Synthesis of the compounds studied

Four target compounds were prepared for the studies reported here. Each procedure began with the reaction of either didecylamine or dioctadecylamine with diglycolic anhydride. The product was (C₁₀H₂₁)₂NCOCH₂OCH₂COOH or (C₁₈H₃₇)₂NCOCH₂OCH₂COOH, respectively. We use shorthand to designate these diglycolic amide (DGA) derivatives: 10₂DGA–OH and 18₂DGA–OH. The C-terminal tripeptide was prepared as a benzyl ester. It was coupled (1-(3-dimethylaminopropyl)-3-ethylcarbodiimide hydrochloride) with TsOH·H₂N–GGG–OCH₂Ph to give R₂DGA–Gly–Gly–Gly–OCH₂Ph. The C-terminal benzyl group was removed by hydrogenolysis in EtOH.

The tetrapeptide required to complete the heptapeptide sequence was prepared by coupling TsOH·H₂N–GGG–OCH₂Ph with N–Boc–Pro–OH to give Boc–Pro–Gly–Gly–Gly–OCH₂Ph (Z–PGGG–Bzl). The Boc group was removed (HCl, dioxane) and the final coupling between R₂DGA–Gly–Gly–Gly–OH and H₂N–PGGG–OCH₂Ph gave either 10₂DGA–GGGPGGG–Bzl (1) or 18₂DGA–GGGPGGG–Bzl (2). Compounds 3 and 4 were prepared analogously except that pipecolic acid (homoproline) replaced proline in the heptapeptide. The sequence is shown below in Scheme 2 for the preparation of either 1 or 2 and details for the synthesis of compounds 1–4 are recorded in the Experimental Section.

Scheme 2

Carboxyfluorescein dequenching and pore characterization

Carboxyfluorescein (CF) is a fluorescent dye that may readily be incorporated into liposomes. When concentrated within the vesicle, CF self-quenches. Under appropriate conditions, its exit from vesicles may readily be detected. We prepared phospholipid liposomes in the presence of 20 mM carboxyfluorescein (CF). Dequenching of intravesicular CF was followed spectrofluorometrically in a thermostated cuvette (see Experimental Section). Data obtained for 2 over a range of concentrations are shown in Fig. 2. On the timescale shown, the data for 2 at 190 μM and 253 μM are nearly superimposable.

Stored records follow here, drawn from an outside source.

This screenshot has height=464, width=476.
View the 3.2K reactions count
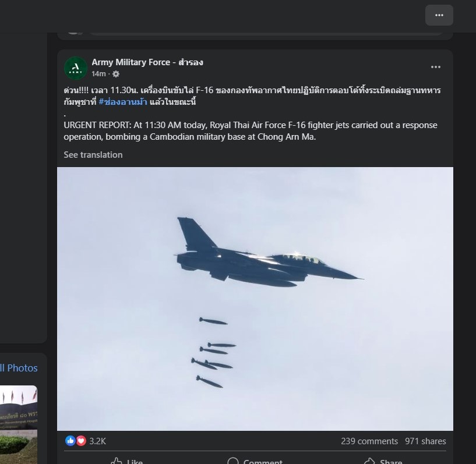[x=97, y=441]
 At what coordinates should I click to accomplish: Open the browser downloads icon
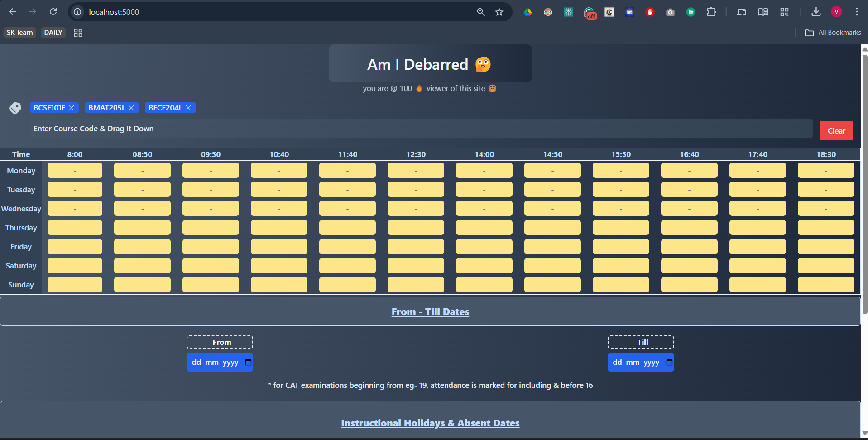[816, 12]
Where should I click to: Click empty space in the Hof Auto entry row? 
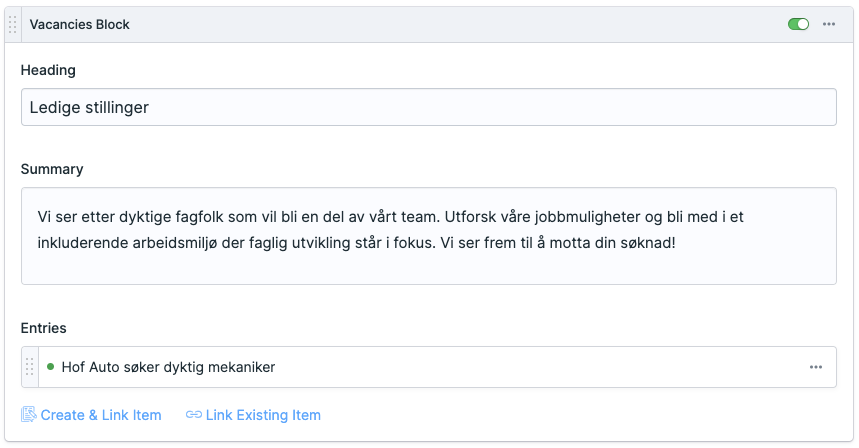coord(540,367)
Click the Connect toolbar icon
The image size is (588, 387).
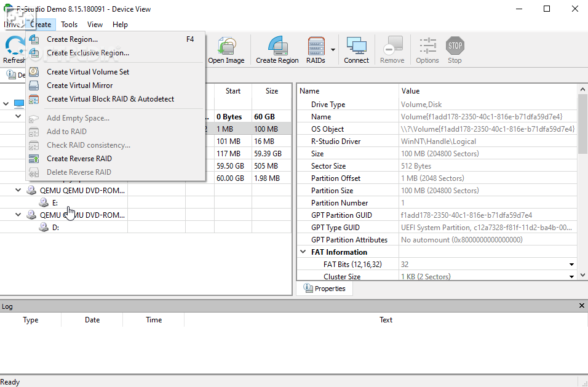[356, 47]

Fig. 2 Carboxyfluorescein release by 2 from liposomes. Concentrations of 2: (bottom to top): 12.6 μM, 25.3 μM, 63.3 μM, 127 μM, 190 μM, and 253 μM. The two highest concentrations are nearly superimposed in this graph.

The CF transport data show that 2 forms well-behaved pores that release the dye in a controlled fashion. The critical test, however, of a putative chloride transporter is whether it fosters chloride release from liposomes. We used unilamellar liposomes (150 ± 16 nm) prepared from 30% (w/w) 1,2-dioleoyl-sn-glycero-3-phosphate and 70% 1,2-dioleoyl-sn-glycero-3-phosphocholine.

Compound 2 mediated chloride release that was rapid, complete, and concentration dependent.¹¹ Both 1 and 2 release carboxyfluorescein, a process related to chloride transport. We have recently noted that CF release by 1 (10Pro), which has shorter anchor chains, is about 10-fold greater²⁵ than for 2 (18Pro).¹¹ Thus CF release was complete in less than 100 s when either 1 or 2 was present at a concentration of ∼15 μM or ∼250 μM respectively. We infer from this that the as yet untested chloride transport rates will show a comparable relationship.

Replacement of proline by leucine in 2 (18₂DGA–GGGPGGG–Bzl → 18₂DGA–GGGLGGG–Bzl, 5) led to reduced CF release. Thus, equal CF release rates could be achieved when [5] = 154 μM and [2] = 24.1 μM.¹¹ This is at least a 6-fold reduction in activity, apparently resulting from the loss of the rigid “hinge-bend” enforced by proline's cyclic structure.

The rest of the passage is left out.